▶ **Data supplied**:
————
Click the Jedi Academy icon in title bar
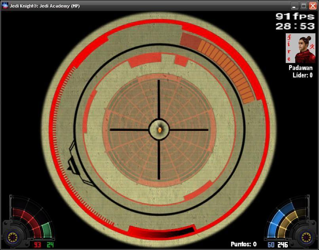The image size is (319, 250). (5, 6)
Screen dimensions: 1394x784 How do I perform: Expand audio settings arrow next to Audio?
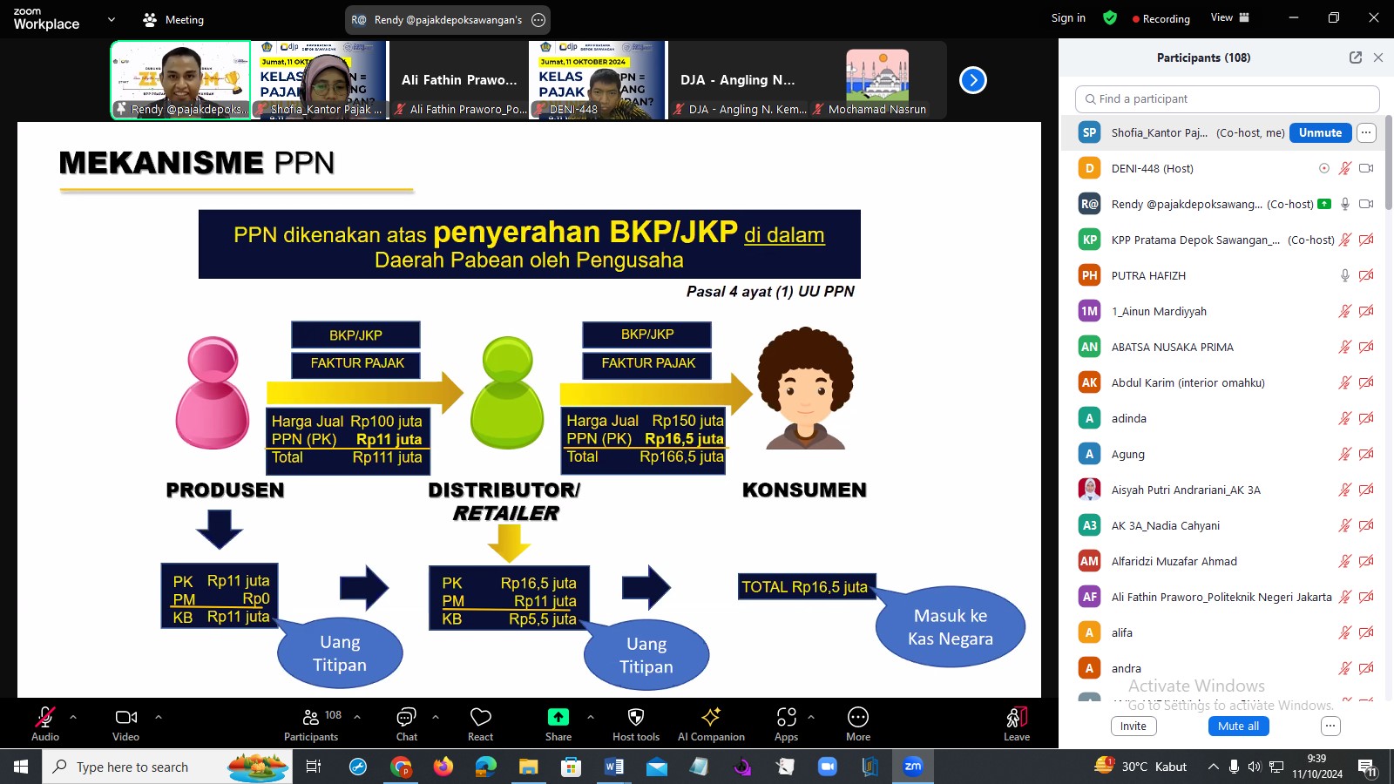click(73, 717)
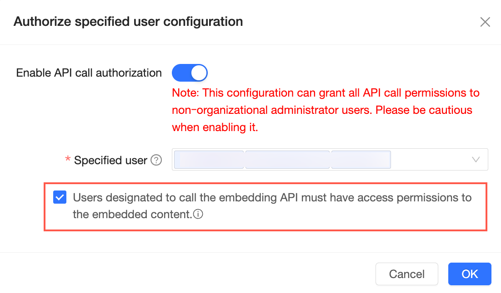This screenshot has height=293, width=501.
Task: Select the third user tag in Specified user
Action: [361, 160]
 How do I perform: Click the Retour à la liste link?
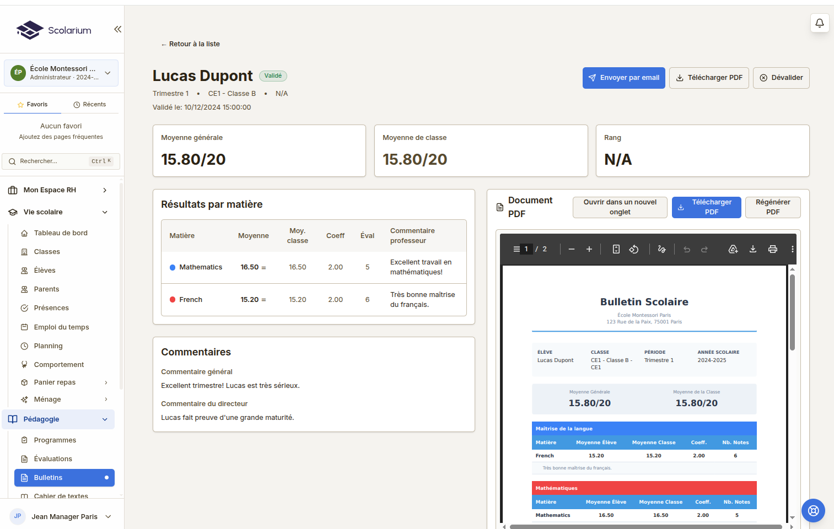[x=190, y=44]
————
▶ **Task to carry out**:
Excluding all pictures, output exactly the lines from the line containing "Screen dimensions: 1394x784" through the last line of the entries above.

▶ **Written answer**:
Screen dimensions: 1394x784 How do I perform: Expand audio settings arrow next to Audio?
click(73, 717)
This screenshot has height=293, width=501.
Task: Select the third user tag in Specified user
Action: [361, 160]
 How do I perform: Click the Retour à la liste link?
[x=190, y=44]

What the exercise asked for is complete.